Scottish political party

The West Dunbartonshire Community Party is a minor left-wing political party involved in local government elections in West Dunbartonshire, Scotland. The party was formed in 2016 to contest the 2017 West Dunbartonshire Council election.

==History==
In 2016, the party was founded by Drew MacEoghainn along with other community activists. It was decided that the party should have no leader giving an equal say to all members. The Scottish Socialist Party's only elected representative, Councillor Jim Bollan, and his independent colleague, Councillor George Black, joined the party. The two councillors retained their existing designations until the council was dissolved in early 2017 in preparation for the election that May.

In the election, only Bollan was elected to represent the party, with Black losing his seat in Dumbarton ward.

In March 2021, the party was deregistered from the Electoral Commission's Register of Political Parties; it was reregistered that May.

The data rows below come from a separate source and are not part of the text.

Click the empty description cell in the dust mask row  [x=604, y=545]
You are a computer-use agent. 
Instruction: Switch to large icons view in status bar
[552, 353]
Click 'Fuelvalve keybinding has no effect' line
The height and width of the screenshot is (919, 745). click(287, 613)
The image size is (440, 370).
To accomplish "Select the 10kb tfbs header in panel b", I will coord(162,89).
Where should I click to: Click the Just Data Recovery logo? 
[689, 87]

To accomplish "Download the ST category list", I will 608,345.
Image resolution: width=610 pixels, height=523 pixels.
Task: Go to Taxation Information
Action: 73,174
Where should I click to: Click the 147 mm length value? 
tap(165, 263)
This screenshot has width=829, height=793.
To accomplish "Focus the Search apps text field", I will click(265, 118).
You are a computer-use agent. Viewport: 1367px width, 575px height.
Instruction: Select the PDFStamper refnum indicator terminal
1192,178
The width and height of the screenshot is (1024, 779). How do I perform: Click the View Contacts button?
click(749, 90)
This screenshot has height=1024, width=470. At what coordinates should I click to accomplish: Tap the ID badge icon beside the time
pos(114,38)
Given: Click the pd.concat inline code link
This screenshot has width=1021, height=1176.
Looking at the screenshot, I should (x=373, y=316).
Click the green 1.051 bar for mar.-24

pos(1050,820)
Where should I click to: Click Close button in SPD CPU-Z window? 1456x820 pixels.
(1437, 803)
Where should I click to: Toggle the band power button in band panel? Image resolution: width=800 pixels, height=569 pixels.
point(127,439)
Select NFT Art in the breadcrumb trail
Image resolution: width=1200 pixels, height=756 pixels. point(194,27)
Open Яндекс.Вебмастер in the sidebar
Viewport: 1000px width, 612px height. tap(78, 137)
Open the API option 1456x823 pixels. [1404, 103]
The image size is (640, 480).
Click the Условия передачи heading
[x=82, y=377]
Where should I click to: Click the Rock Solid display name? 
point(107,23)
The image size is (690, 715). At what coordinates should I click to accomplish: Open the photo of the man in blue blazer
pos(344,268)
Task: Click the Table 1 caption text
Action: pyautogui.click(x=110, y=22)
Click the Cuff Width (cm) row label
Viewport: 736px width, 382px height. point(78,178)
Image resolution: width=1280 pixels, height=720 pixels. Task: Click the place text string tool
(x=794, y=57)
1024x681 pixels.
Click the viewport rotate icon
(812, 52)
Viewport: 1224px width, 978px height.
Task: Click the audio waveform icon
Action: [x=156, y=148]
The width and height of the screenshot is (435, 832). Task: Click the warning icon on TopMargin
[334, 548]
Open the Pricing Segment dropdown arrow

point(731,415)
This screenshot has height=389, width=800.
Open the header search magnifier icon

Bollan retained his seat in the 2022 election.

== Policies ==
The party has been described as left-wing. Its policy platform includes:

- Support for nationalisation of public transport and other public services
- Opposition to education budget cuts
- Support for a unionised workforce
- Opposition to nuclear weapons
- Support for a fully funded health service.
- A plan to ensure that council houses make up at least 25% of houses on new developments

The party also says that most of its members support Scottish independence but they are "granted freedom to both express and back whatever view on Scottish Independence they so choose".

The party opposes plans to build a Flamingo Land resort on Loch Lomond.